**Exercise aim**
This exercise asks for a copy of each line in the records below with the word "height" in it.

──────── Source information ────────

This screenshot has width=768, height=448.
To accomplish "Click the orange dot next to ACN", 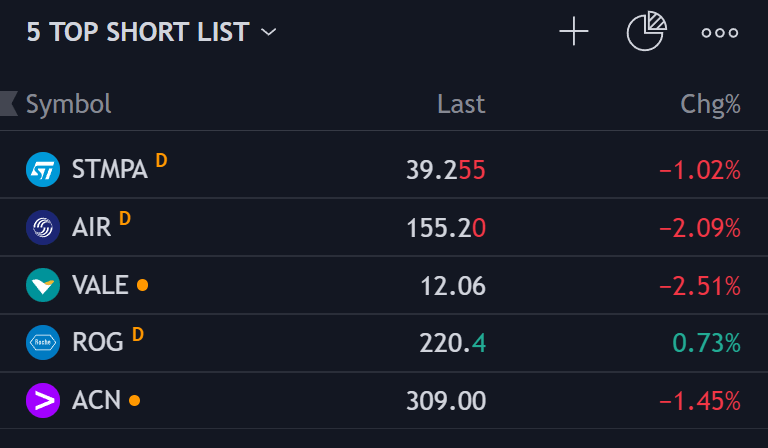I will 134,401.
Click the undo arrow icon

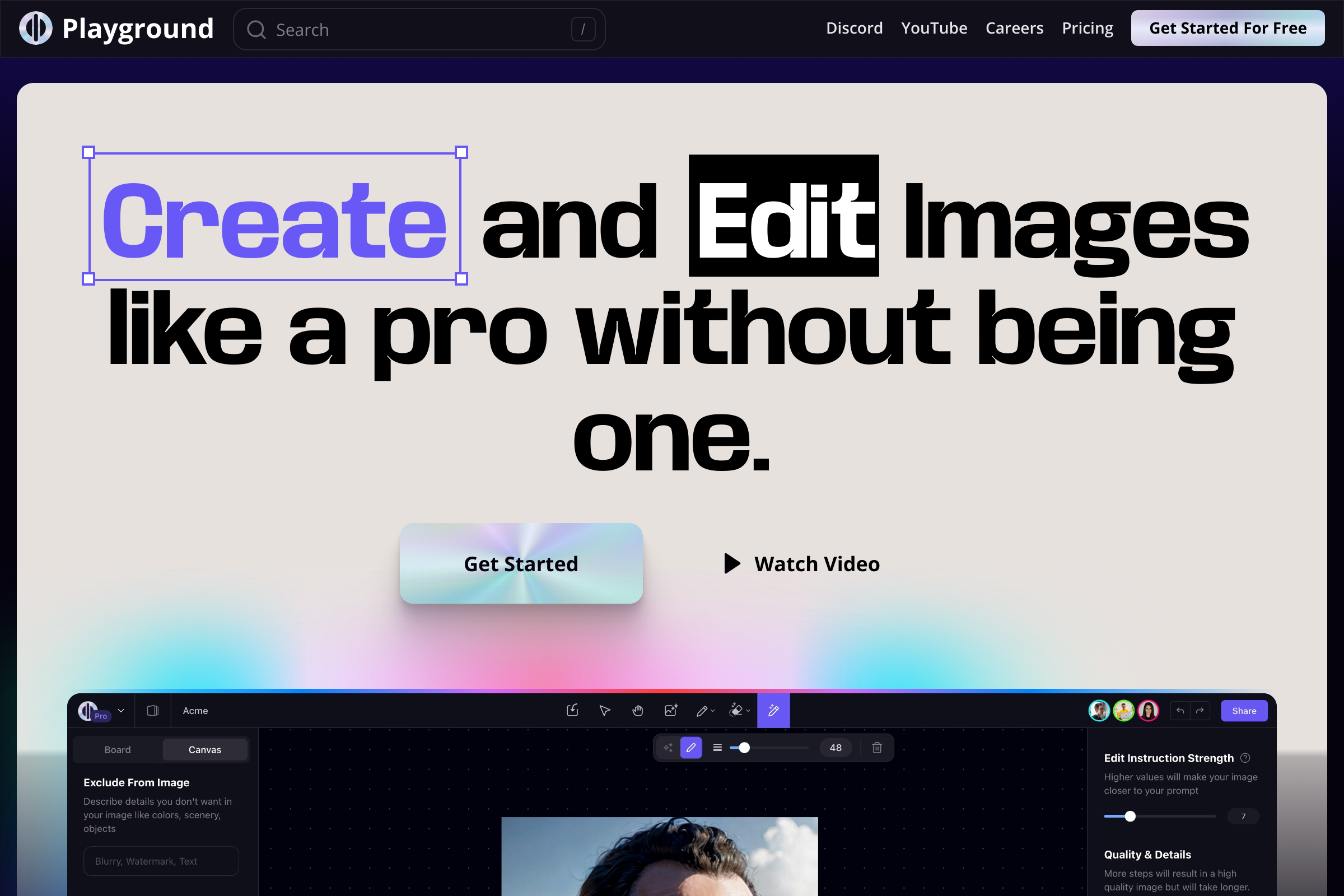1180,710
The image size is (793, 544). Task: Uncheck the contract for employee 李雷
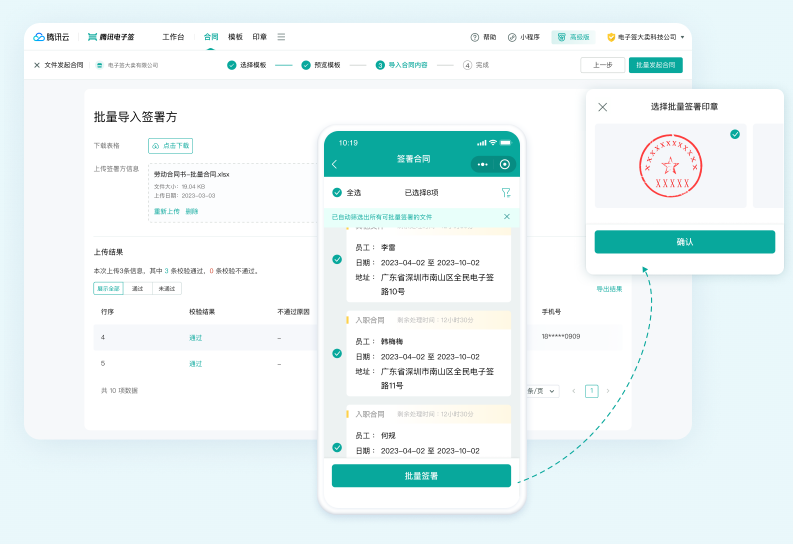337,259
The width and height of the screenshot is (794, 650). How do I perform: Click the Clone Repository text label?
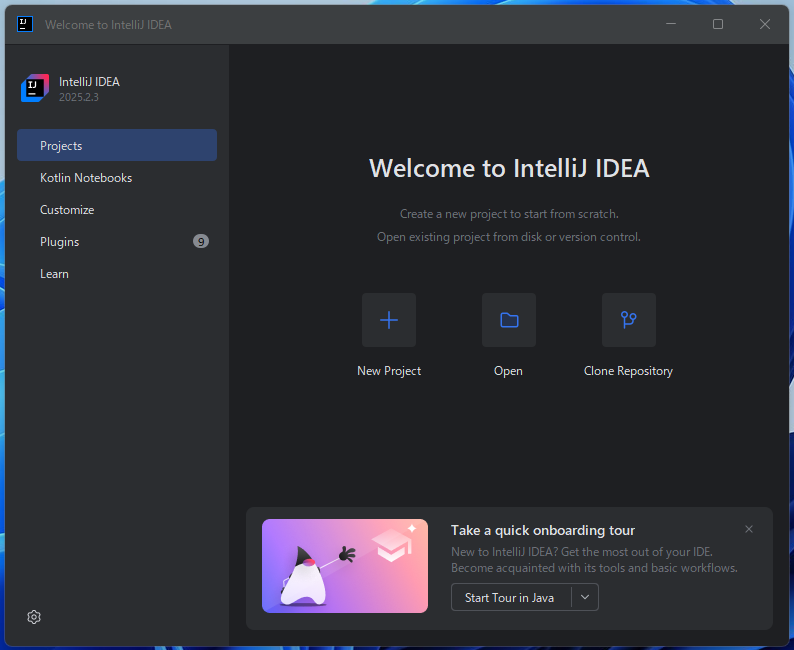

────────

**Exercise output**
This screenshot has width=768, height=448.
The width and height of the screenshot is (794, 650). How do I perform: Click the Clone Repository text label?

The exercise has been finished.